O bando tinha chegado sem nenhum incidente digno de nota a Lampacau, cujo nome significa União das Ondas Brancas149, nas costas da China, onde se juntavam os mercadores e corsários chineses, japoneses e portugueses para fazerem veniaga sem pagarem direitos à Coroa. Ali acharam um junco de Patane e outro de Lugor, do reino do Sião, que iam regressar às suas terras, de onde poderiam conseguir facilmente transporte para Malaca, destino por que ansiavam quase tanto como pela pátria.
No momento de decidirem qual o rumo a tomar, se para Patane ou para Lugor, tal como sucedera na briga da Muralha que tantos dissabores lhes causara, a desventurada natureza dos portugueses dera causa a nova rixa, tão assanhada que o necodá dos tártaros que os escoltara na viagem, apesar de não ser natural de uma nação pacífica, se horrorizara com o seu comportamento.

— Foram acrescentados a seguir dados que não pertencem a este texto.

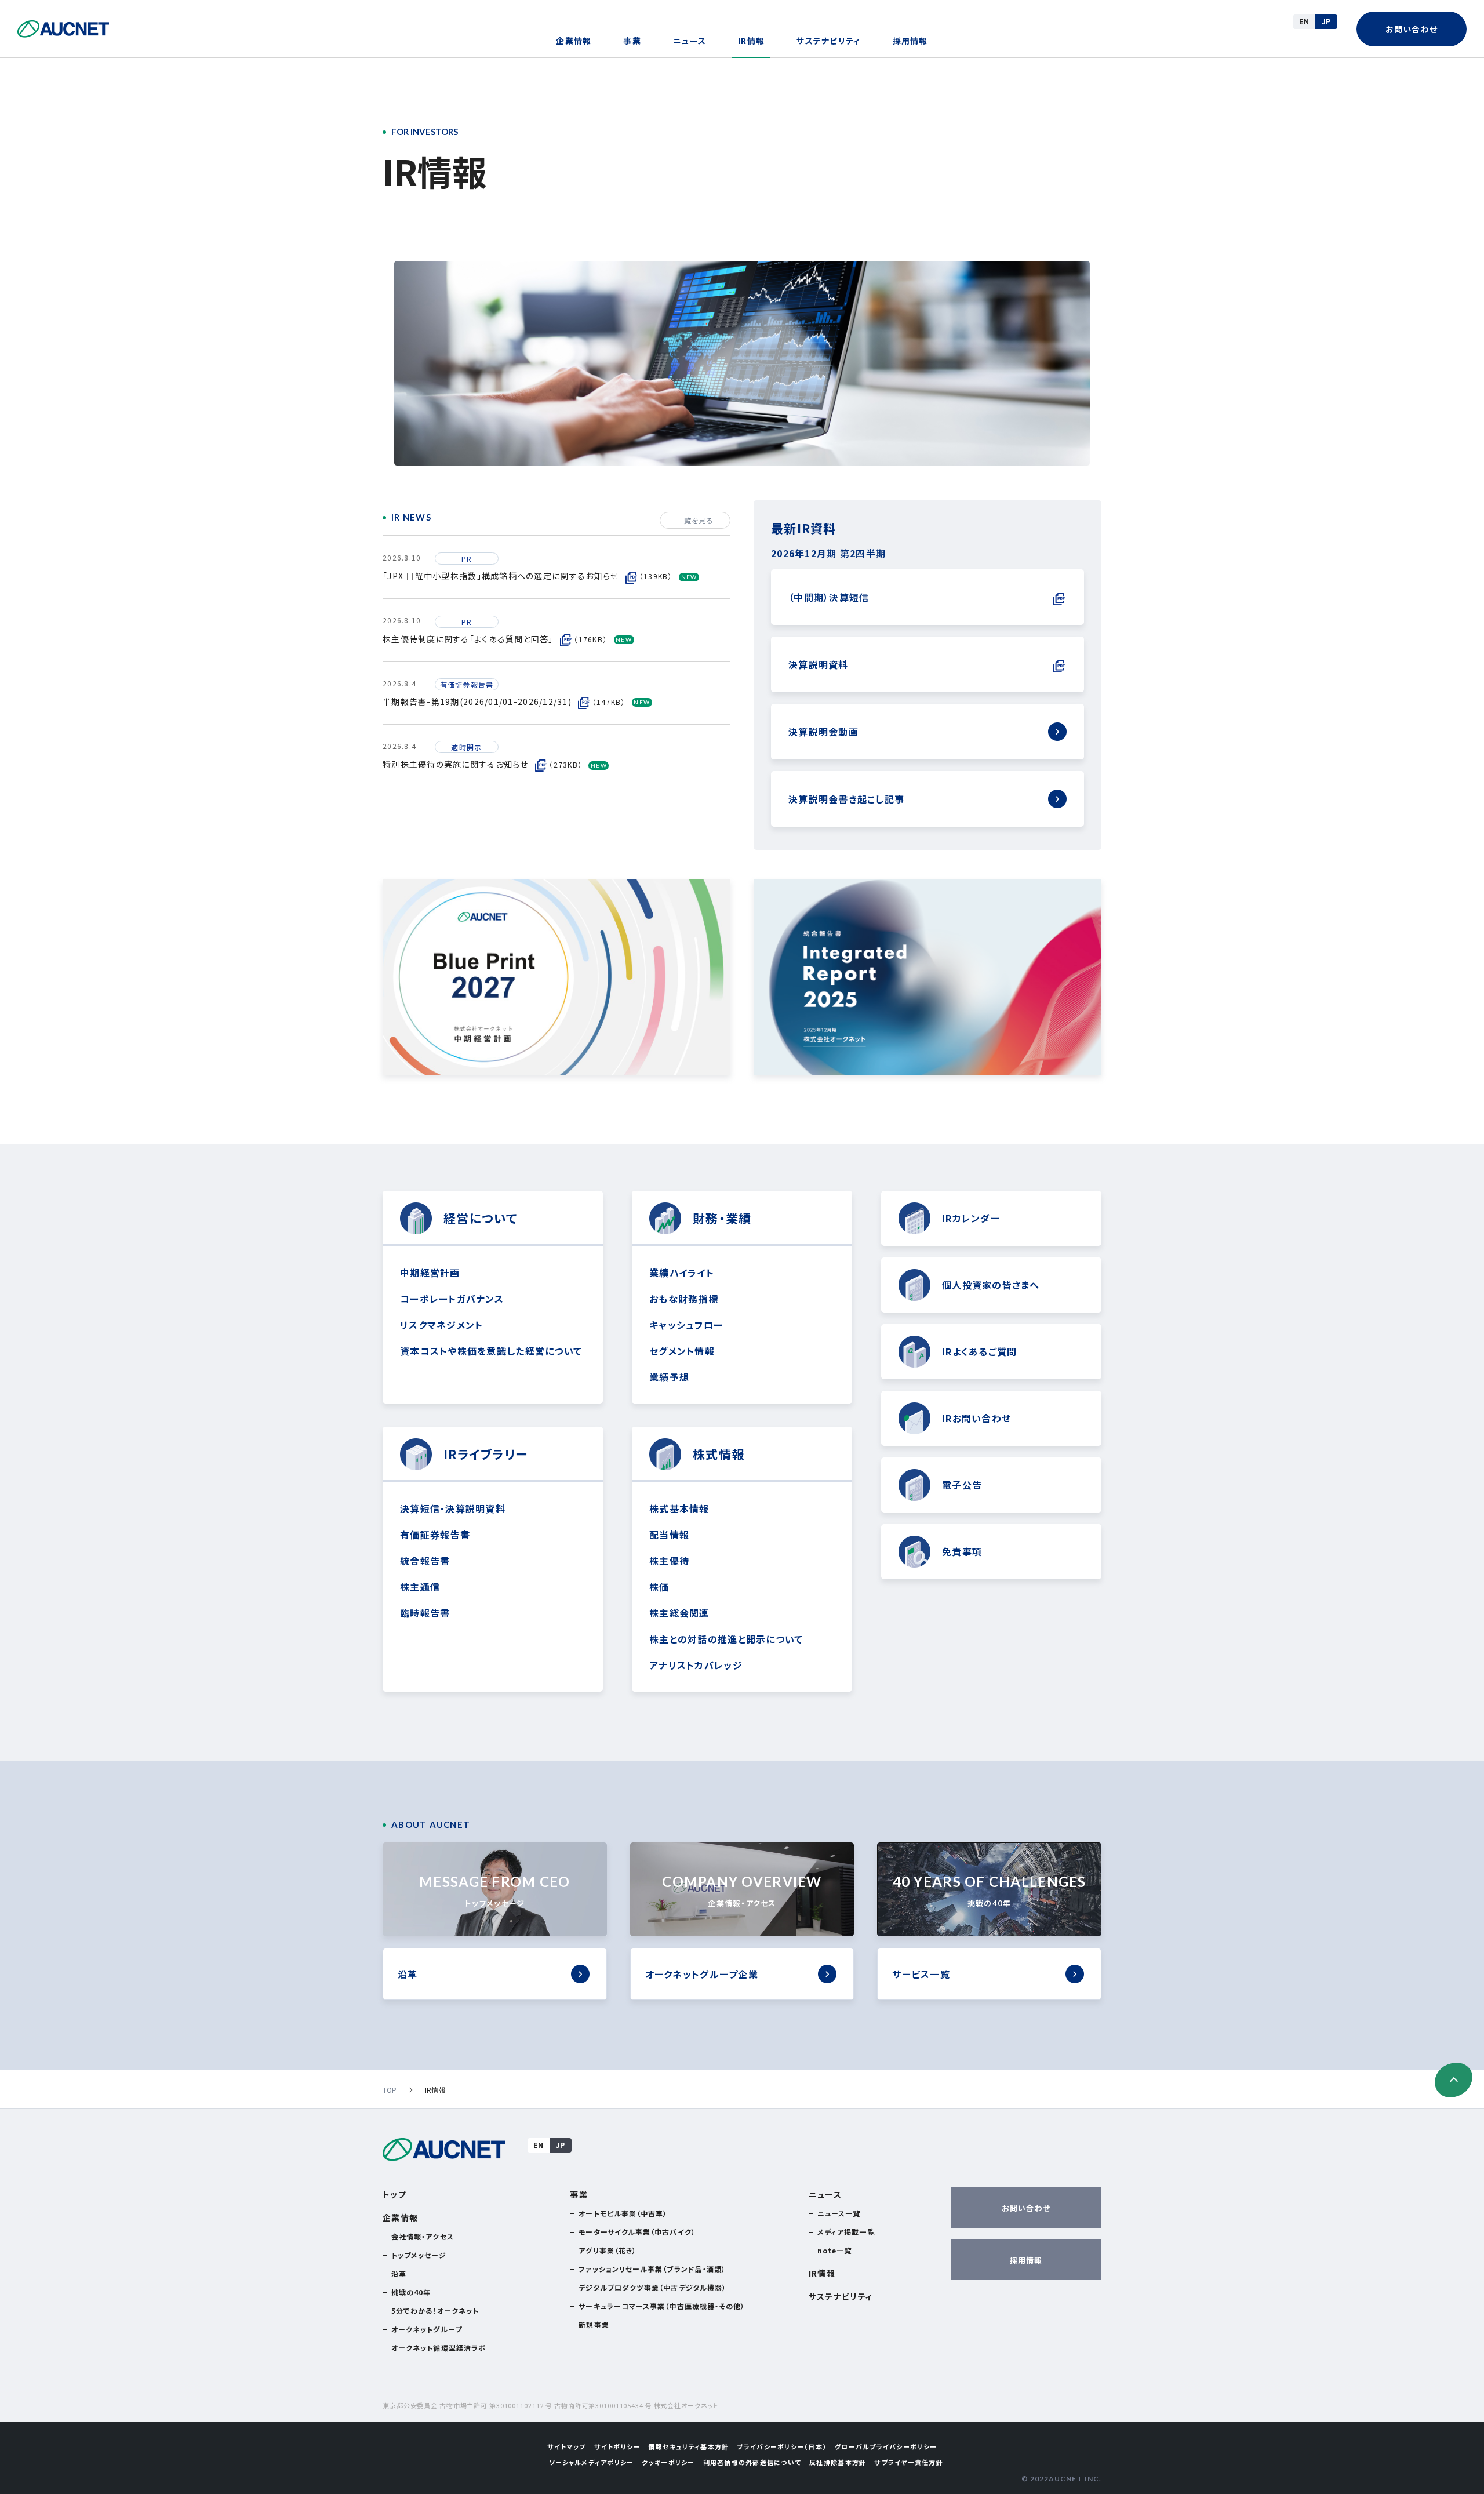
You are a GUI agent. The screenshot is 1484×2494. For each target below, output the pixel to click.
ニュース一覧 (838, 2213)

– Sois bárbaros da pior espécie! Gente baixa e bruta como as feras! Recuso-me a passar mais um instante que seja na vossa companhia. Prefiro que el-rei me mande cortar a cabeça pela desobediência, do que ofender aos céus só por estar junto de vós ou levar carta ou recado vosso a alguém – e virara-lhes as costas, fremindo de indignação.
Ao tomarem conhecimento do caso, os capitães dos dois juncos recusaram-se a recebê-los a bordo e fizeram-se à vela, abandonando-os nos matos, onde viveram durante vinte e seis dias como bichos, passando grandes perigos e miséria, mas sem nunca fazerem as pazes ou prestarem socorro uns aos outros. Só Fernão, Borralho e Zeimoto continuaram unidos, mantendo-se apartados dos restantes.
A salvação chegara-lhes pela mão do corsário chim mais procurado pela armada do aytao de Chincheu, que o perseguira e desbaratara, apresando-lhe vinte e seis velas da sua frota. Wang Zhi lograra fugir apenas com dois juncos, refugiando-se em Lampacau, para restaurar as forças e curar os feridos. Com ele vinha o português António da Mota, conhecido de Zeimoto, que lhes propôs engajarem-se com o corsário, por lhe faltar gente para equipar os dois juncos.
Entre morrer nos matos ou lançar-se no corso e ganhar alguns proventos no saque das presas, enquanto não achassem barco que os levasse a Malaca, não havia que hesitar. Fazendo das tripas coração, engolindo o orgulho, vieram à fala uns com os outros, a fim de assentarem partido com o capitão para que os tomasse como matalotes e soldados de fortuna. Sarados os feridos, deixaram Lampacau vinte dias mais tarde, embarcando os três amigos com o capitão e os restantes companheiros com o sobrinho, posto que entre eles não houvera reconciliação.
A captura de boas presas rendera-lhes um proveitoso espólio, até ao momento em que, rumando Noroeste-Sueste, abaixo do porto de Chaozhou150, na foz do rio do Sal, se dera o mau encontro com os sete navios bem armados do wokou ladrão, que os levara de vencida.
Depois de navegarem três dias sem descanso, para se porem fora do alcance da sua frota, quando já se viam em segurança à vista de terra, colheu-os um vento esgarrão que fazia tais terramotos no mar como se todos os espíritos infernais andassem a revolver as ondas. Nessa mesma noite perderam a costa de vista, cuidando perder também as vidas, acabando por arribar sãos e salvos ao arquipélago de Ryūkyū ou Léquias, um reino independente de mais de cinquenta e cinco ilhas, onde se fazia boa veniaga. Sendo Zhi muito conhecido ali, bem recebido pelo rei, aproveitara a estadia para vender a fazenda, reparar os juncos e dar descanso aos homens.